1\. Cost -- Renting is more expensive than buying. At some point it probably
make sense to buy. You can buy the individual machine and co-lo or you can buy
the datacenter. Depends on your needs.

2\. Control -- For whatever reason, you need more control. Maybe it's
specialized hardware or something that you can't easily do on a rented
machine.

3.Pride -- This is one that basically is asking to shoot your self in the
foot. A lot of guys want to have the server closet. Once you are established,
maybe it's worth it. Not from a cost or control standpoint, but maybe its
worth it.

------
tworats
I wouldn't necessarily agree with renting as long as you can.

You can buy a very cheap server that's much more capable than a cheap VPS
server.
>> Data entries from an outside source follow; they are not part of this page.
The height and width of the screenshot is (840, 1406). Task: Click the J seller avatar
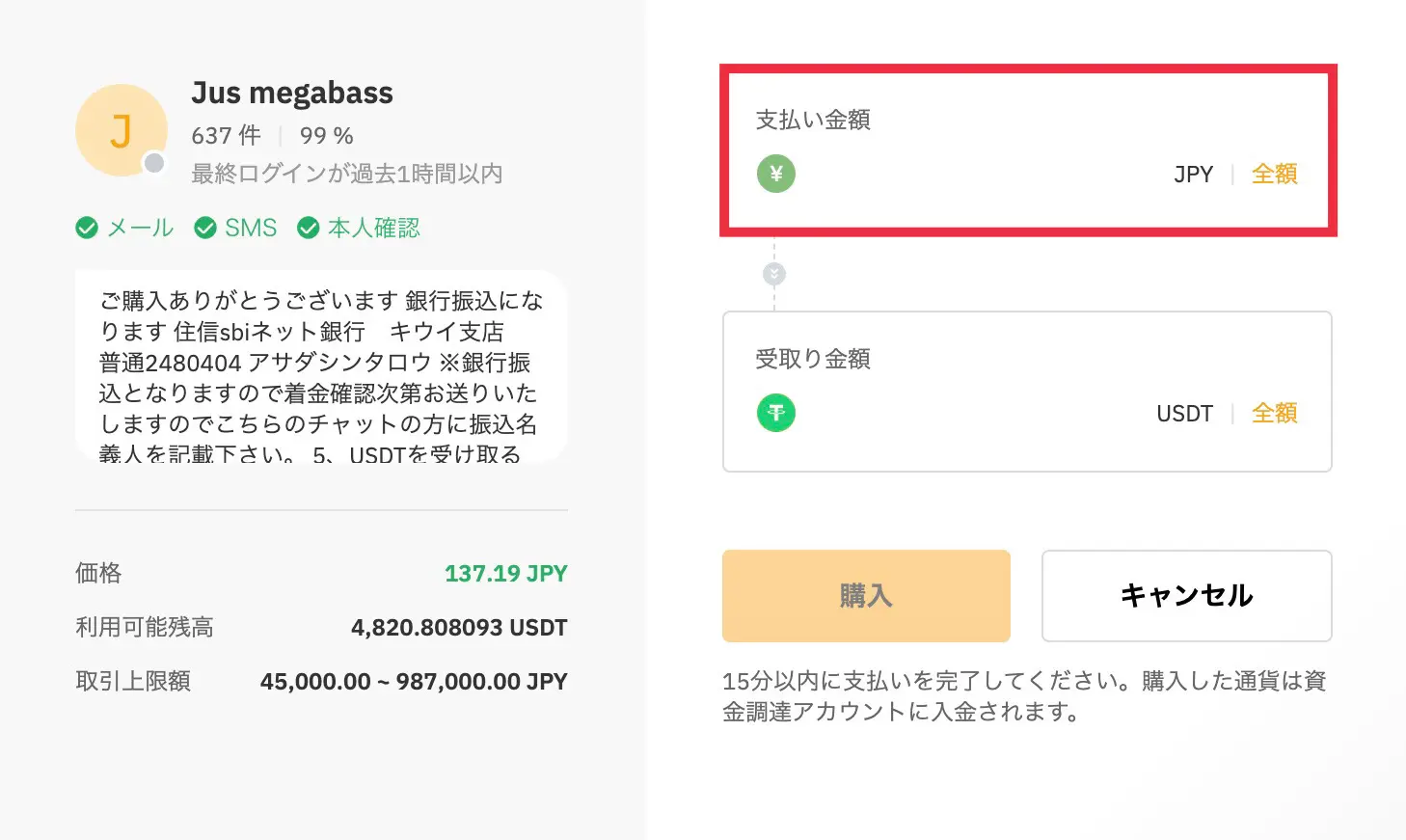click(x=121, y=130)
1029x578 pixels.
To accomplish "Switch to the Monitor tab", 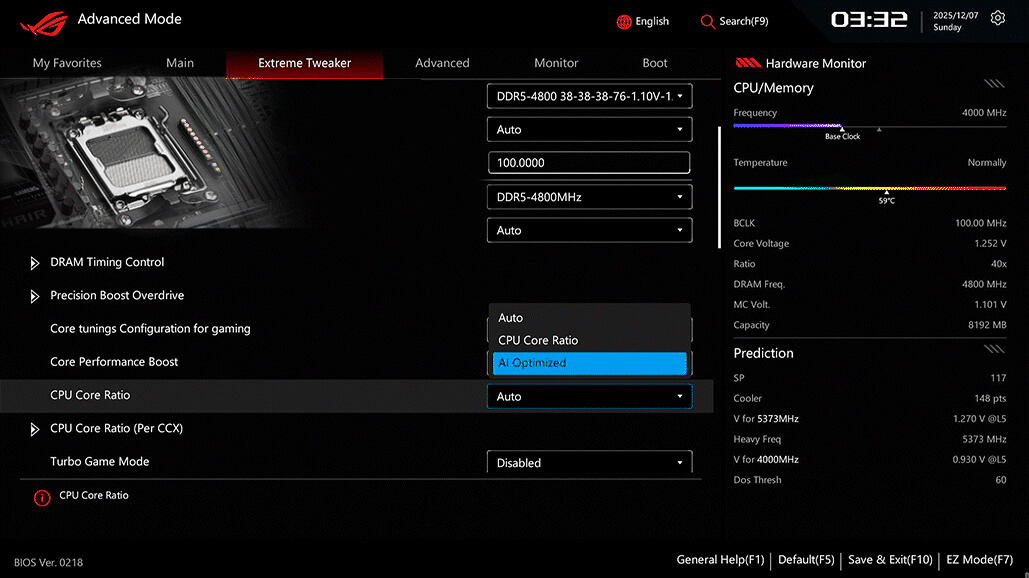I will pyautogui.click(x=556, y=63).
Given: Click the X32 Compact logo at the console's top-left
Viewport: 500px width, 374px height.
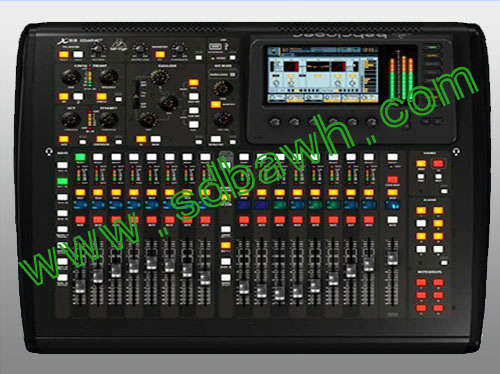Looking at the screenshot, I should point(79,42).
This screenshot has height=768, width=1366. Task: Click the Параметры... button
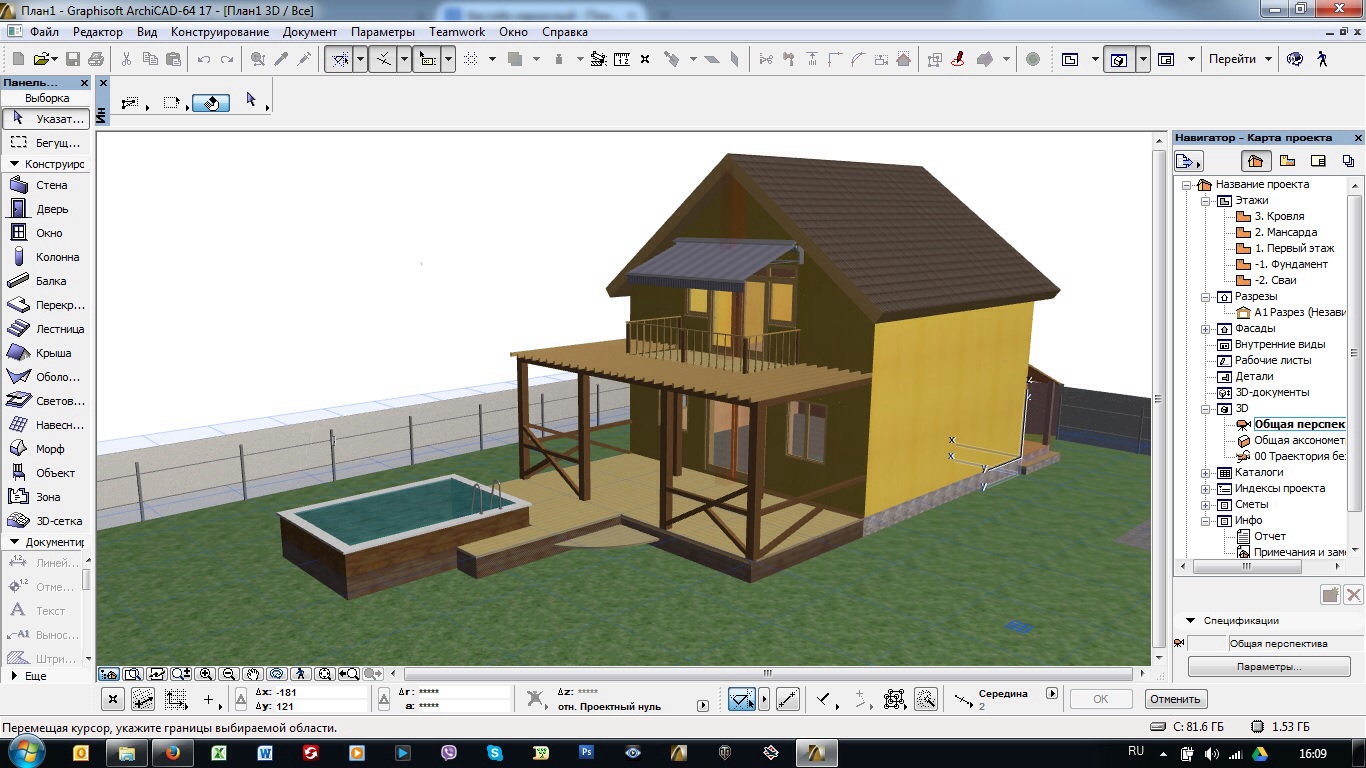pyautogui.click(x=1268, y=667)
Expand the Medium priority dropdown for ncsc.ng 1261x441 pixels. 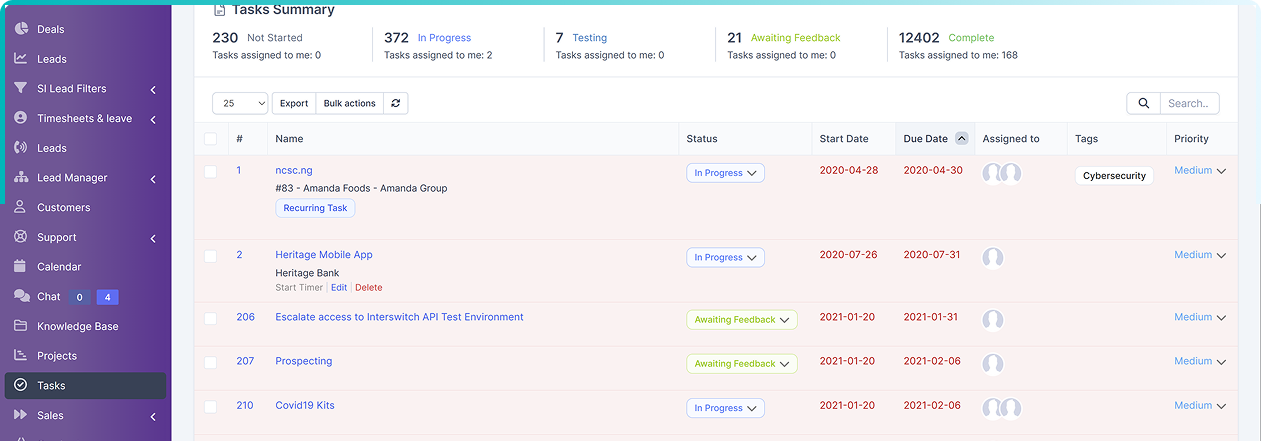pyautogui.click(x=1221, y=171)
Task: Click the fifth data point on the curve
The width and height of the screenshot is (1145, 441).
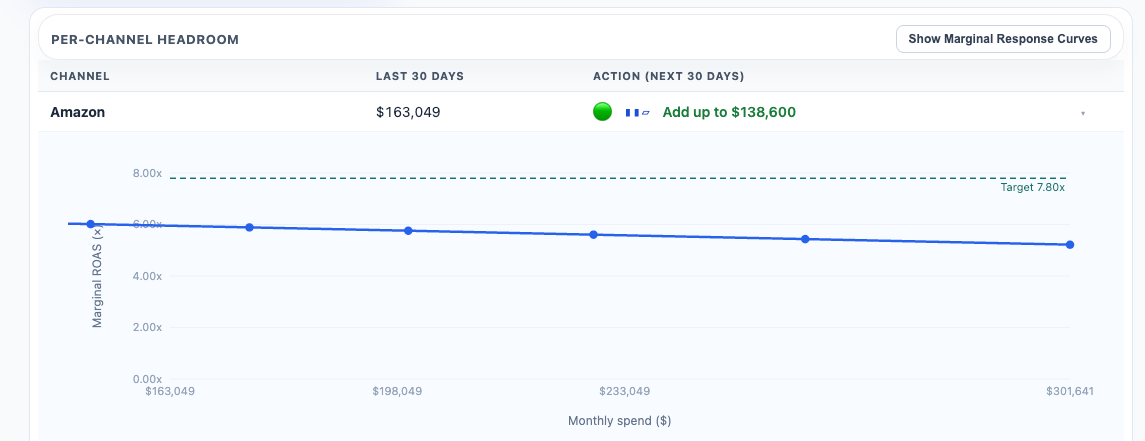Action: coord(805,239)
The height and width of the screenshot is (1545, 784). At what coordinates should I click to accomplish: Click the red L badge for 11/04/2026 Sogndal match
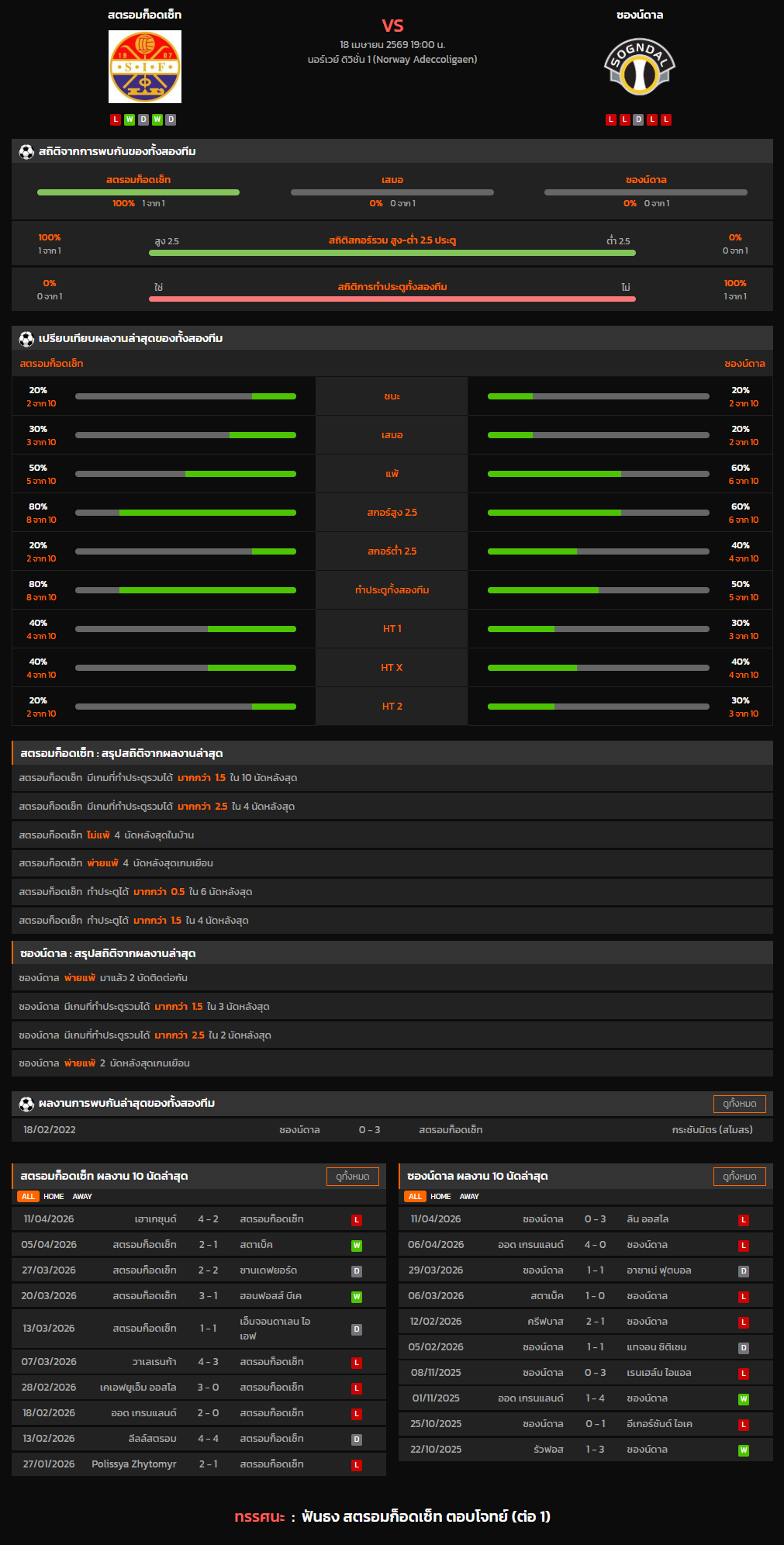pos(743,1219)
Here are some decent servers for about $300; you can often find good
servers for $150:

<http://www.geeks.com/products_sc.asp?Cat=821>

Colocation at a good facility costs $60-100.

So for $150-$300 upfront and $60-$100 monthly, you can have a capable server
hosted at a good facility at a much cheaper cost than the equivalent "rented"
server.

You can use a VPS or something like EC2 as a hot backup, setup replication,
and have a very capable setup for not a lot of cost.

This assumes that you have sys admin skills.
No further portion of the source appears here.